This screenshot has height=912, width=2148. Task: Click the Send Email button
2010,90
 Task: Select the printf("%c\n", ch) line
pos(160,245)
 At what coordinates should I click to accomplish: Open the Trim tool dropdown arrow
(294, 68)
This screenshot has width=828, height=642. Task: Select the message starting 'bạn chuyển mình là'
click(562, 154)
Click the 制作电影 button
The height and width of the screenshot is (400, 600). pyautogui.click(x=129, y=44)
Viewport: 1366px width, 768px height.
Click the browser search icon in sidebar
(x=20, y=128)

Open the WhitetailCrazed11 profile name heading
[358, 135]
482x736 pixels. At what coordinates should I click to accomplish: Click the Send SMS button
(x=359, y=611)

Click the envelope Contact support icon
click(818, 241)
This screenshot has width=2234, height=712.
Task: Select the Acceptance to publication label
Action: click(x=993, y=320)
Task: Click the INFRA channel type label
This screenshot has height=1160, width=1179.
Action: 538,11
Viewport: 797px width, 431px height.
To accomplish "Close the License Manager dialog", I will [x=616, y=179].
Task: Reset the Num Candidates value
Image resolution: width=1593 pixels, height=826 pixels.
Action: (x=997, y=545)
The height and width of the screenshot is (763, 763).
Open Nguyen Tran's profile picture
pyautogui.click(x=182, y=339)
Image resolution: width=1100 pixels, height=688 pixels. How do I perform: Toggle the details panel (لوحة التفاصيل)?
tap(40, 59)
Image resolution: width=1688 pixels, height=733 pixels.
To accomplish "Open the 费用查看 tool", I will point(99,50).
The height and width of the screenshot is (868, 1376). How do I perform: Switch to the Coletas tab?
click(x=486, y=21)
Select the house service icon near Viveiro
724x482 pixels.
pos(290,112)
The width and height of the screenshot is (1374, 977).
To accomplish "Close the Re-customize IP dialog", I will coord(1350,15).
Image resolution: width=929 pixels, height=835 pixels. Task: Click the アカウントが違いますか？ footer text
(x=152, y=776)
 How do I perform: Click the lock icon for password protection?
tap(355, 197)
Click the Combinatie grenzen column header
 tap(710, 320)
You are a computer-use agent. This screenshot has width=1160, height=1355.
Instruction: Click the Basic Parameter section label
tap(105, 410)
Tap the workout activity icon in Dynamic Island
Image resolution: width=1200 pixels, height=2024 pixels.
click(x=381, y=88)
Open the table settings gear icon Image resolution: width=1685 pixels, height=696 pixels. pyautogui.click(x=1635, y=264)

==========

Your instructions: Give the material again, complete and unaltered.

Response box:
This screenshot has height=912, width=2148. Task: Click the Send Email button
2010,90
 Task: Select the printf("%c\n", ch) line
pos(160,245)
 At what coordinates should I click to accomplish: Open the Trim tool dropdown arrow
(294, 68)
This screenshot has width=828, height=642. Task: Select the message starting 'bạn chuyển mình là'
click(562, 154)
Click the 制作电影 button
The height and width of the screenshot is (400, 600). pyautogui.click(x=129, y=44)
Viewport: 1366px width, 768px height.
Click the browser search icon in sidebar
(x=20, y=128)

Open the WhitetailCrazed11 profile name heading
[358, 135]
482x736 pixels. At what coordinates should I click to accomplish: Click the Send SMS button
(x=359, y=611)

Click the envelope Contact support icon
click(818, 241)
This screenshot has width=2234, height=712.
Task: Select the Acceptance to publication label
Action: click(x=993, y=320)
Task: Click the INFRA channel type label
This screenshot has height=1160, width=1179.
Action: 538,11
Viewport: 797px width, 431px height.
To accomplish "Close the License Manager dialog", I will [x=616, y=179].
Task: Reset the Num Candidates value
Image resolution: width=1593 pixels, height=826 pixels.
Action: (x=997, y=545)
The height and width of the screenshot is (763, 763).
Open Nguyen Tran's profile picture
pyautogui.click(x=182, y=339)
Image resolution: width=1100 pixels, height=688 pixels. How do I perform: Toggle the details panel (لوحة التفاصيل)?
tap(40, 59)
Image resolution: width=1688 pixels, height=733 pixels.
To accomplish "Open the 费用查看 tool", I will point(99,50).
The height and width of the screenshot is (868, 1376). How do I perform: Switch to the Coletas tab?
click(x=486, y=21)
Select the house service icon near Viveiro
724x482 pixels.
pos(290,112)
The width and height of the screenshot is (1374, 977).
To accomplish "Close the Re-customize IP dialog", I will coord(1350,15).
Image resolution: width=929 pixels, height=835 pixels. Task: Click the アカウントが違いますか？ footer text
(x=152, y=776)
 How do I perform: Click the lock icon for password protection?
tap(355, 197)
Click the Combinatie grenzen column header
 tap(710, 320)
You are a computer-use agent. This screenshot has width=1160, height=1355.
Instruction: Click the Basic Parameter section label
tap(105, 410)
Tap the workout activity icon in Dynamic Island
Image resolution: width=1200 pixels, height=2024 pixels.
click(x=381, y=88)
Open the table settings gear icon Image resolution: width=1685 pixels, height=696 pixels. pyautogui.click(x=1635, y=264)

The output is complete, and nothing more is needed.